## Items
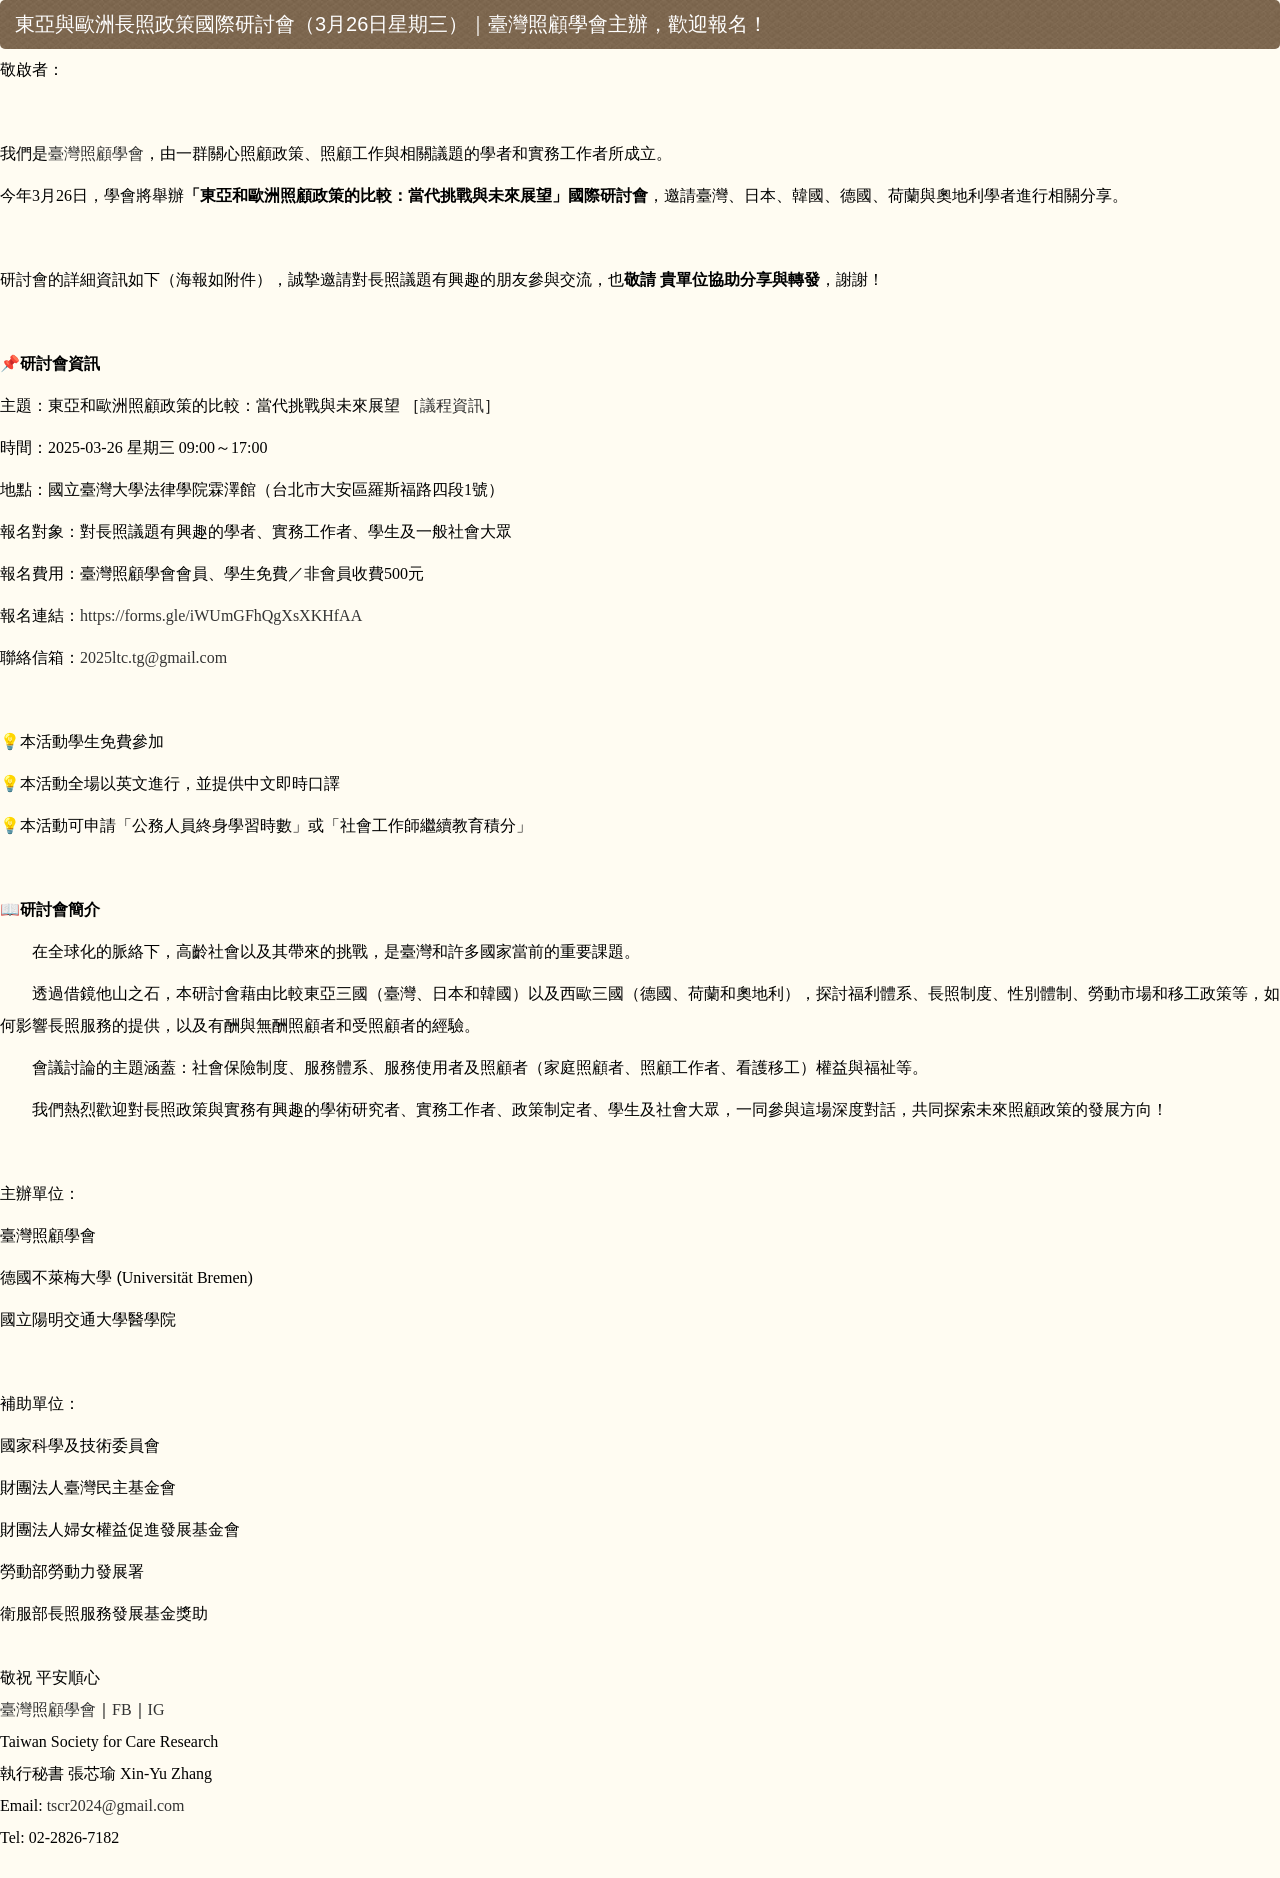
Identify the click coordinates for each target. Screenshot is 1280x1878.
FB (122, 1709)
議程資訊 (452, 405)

==

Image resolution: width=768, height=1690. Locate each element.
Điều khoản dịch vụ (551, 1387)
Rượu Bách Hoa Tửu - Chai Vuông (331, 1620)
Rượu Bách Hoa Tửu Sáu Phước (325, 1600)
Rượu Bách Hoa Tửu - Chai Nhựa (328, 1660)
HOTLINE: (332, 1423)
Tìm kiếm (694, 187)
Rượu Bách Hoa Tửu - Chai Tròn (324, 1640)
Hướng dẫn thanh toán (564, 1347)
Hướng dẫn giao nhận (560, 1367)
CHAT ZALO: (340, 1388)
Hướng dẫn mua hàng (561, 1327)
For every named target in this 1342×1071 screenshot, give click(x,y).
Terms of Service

## Stated task
Identify and copy out every line of the records that contains the word "each". Case counts.

## Solution
Identify the click coordinates for each target. Screenshot is 1280x1878.
Image resolution: width=768, height=1690. Locate each element.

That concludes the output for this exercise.